Use existing IE cookie

K

KB

Hi there,

Relevant versions: Python 2.5, Vista Home, IE7

I am trying to scrape a website I have browsed manually in the past,
and also manually selected my options, and now want python to use my
existing cookie from the manual browse when downloading data.

Using: http://code.activestate.com/recipes/80443/ I have found the
"name" of the relevant cookie, just after reading urllib2 docs, I
can't see how to "send" or have my python instance use "MY" existing
cookie.

Using the following:

***
import re
import urllib2, cookielib

# set things up for cookies

opener = urllib2.build_opener(urllib2.HTTPCookieProcessor())
urllib2.install_opener(opener)

reply = urllib2.urlopen('foo.html').read()

print reply

***

This does return data, just default data, not the data from the
options I set up when manually browsing.

My sense is that I need "something" in the () part of
HTTPCookieProcessor() but I have no idea as to what... the docs say
"cookiejar" but the only code examples I have found are to create a
cookiejar for the existing Python session, not to use the cookies from
my prior manual meanderings.

Any help greatly appreciated.
 
D

Diez B. Roggisch

KB said:
Hi there,

Relevant versions: Python 2.5, Vista Home, IE7

I am trying to scrape a website I have browsed manually in the past,
and also manually selected my options, and now want python to use my
existing cookie from the manual browse when downloading data.

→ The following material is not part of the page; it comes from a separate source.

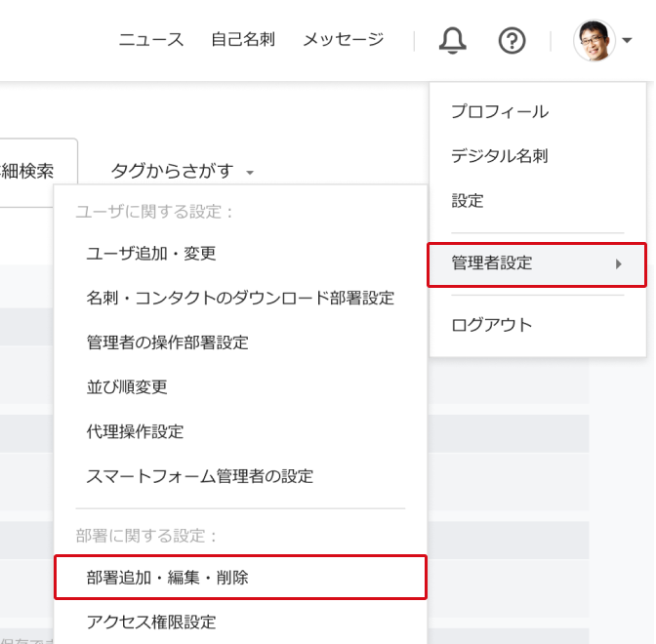Select プロフィール from account menu
This screenshot has width=656, height=644.
(499, 111)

Using: http://code.activestate.com/recipes/80443/ I have found the
"name" of the relevant cookie, just after reading urllib2 docs, I
can't see how to "send" or have my python instance use "MY" existing
cookie.

Using the following:

***
import re
import urllib2, cookielib

# set things up for cookies

opener = urllib2.build_opener(urllib2.HTTPCookieProcessor())
urllib2.install_opener(opener)

reply = urllib2.urlopen('foo.html').read()

print reply

***

This does return data, just default data, not the data from the
options I set up when manually browsing.

My sense is that I need "something" in the () part of
HTTPCookieProcessor() but I have no idea as to what... the docs say
"cookiejar" but the only code examples I have found are to create a
cookiejar for the existing Python session, not to use the cookies from
my prior manual meanderings.

Because this is a completely different beast. You need to find out if and
how to access IE-cookies from python - I guess some win32-road is to be
walked down for that.

Once you get a hold on them, you can build up whatever cookiejar urllib2
needs.

Diez
 
K

KB

Thanks for the prompt reply, Diez! Using the above I have found the
name of the cookie (I did google how to use IE cookies in python and
that was the best match) but it only tells me the name of the cookie,
not how to use it.

Any clues?

TIA!
 
D

Diez B. Roggisch

KB said:
Thanks for the prompt reply, Diez! Using the above I have found the
name of the cookie (I did google how to use IE cookies in python and
that was the best match) but it only tells me the name of the cookie,
not how to use it.

Ah, sorry, should have read the recipe also.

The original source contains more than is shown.